FARMS: Working to eliminate post-harvest loss so that more of the food which is grown is consumed.

We are working with partners to develop and promote post-harvest loss reduction practices in major ingredients relevant to Kellogg by developing sustainable agriculture programs with smallholder farmers. Currently, we are working with partners to achieve this in India, Bangladesh, South Africa, Thailand, Philippines and other countries which promote and improve post-harvest loss reduction. For example, in the Philippines, we are partnering with the International Rice Research Institute (IRRI) and the Philippines Department of Agriculture to fund work to improve agronomic practices. And in Thailand, we are working to reduce post-harvest loss while increasing yields by 25 percent through identifying sampling points within our processing operations.

MAKING OUR FOOD: Working to eliminate food waste in our processes, capturing it instead to feed people in need, and when that use is not appropriate, ensuring it is used for animal feed.

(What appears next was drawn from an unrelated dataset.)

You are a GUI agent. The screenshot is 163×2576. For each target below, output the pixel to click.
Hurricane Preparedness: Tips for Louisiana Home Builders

Kellogg had committed to decreasing our waste sent to landfill (per metric tonne of food produced) by 20 percent from 2009 to 2015. We met the waste goal in only one year and promptly set another one—aiming to achieve an additional 20 percent reduction in waste to landfill (per metric tonne of food produced) from 2009 to 2015. We achieved this second goal as well, delivering a 20 percent reduction by year-end 2015, for a total decrease of 62 percent since 2005.

We are now working to increase to 30 percent the number of our plants sending zero waste to landfill by the end of 2016. Currently, less than 6 percent of waste goes to landfill. Edible food waste is donated to feed people in need; and in any cases where that use is not appropriate, it is used for animal feed. As one example, our facility in Queretaro, Mexico, has reduced their waste to landfill by almost 25 percent during 2015, thanks in part to ongoing training, a focus on reuse before recycling, and composting both cafeteria and garden waste. Also in 2015, Kellogg piloted the Food Loss and Waste Accounting and Reporting Standard, including tracking all seven elements of food waste across our global facilities; animal feed, bio-recycling, composting, incineration, land application and landfill.


OUR COMMUNITIES:Through our global Breakfasts for Better Days™ signature cause, working to assure our food helps those in need either due to natural disasters or chronic hunger in communities we support around the world.

In 2013, Kellogg Company launched Breakfasts for Better Days (BFBD), our global signature cause with a commitment to provide 1 billon servings of cereal and snacks to those who need it most around the world by the end of 2016. Through Breakfasts for Better Days™, we set a goal to provide 1 billion servings of cereal and snacks—more than half of which are breakfast—to people in need around the world by the end of 2016. By the end of 2016, we will have donated nearly 2 billion servings through increasing participation in school breakfast programs and donating our foods to food banks.

We continue our support in the face of serious societal challenges to address hunger through the end of our 2016 commitment, and will be announcing next generation commitments to expand this work into 2017 and beyond.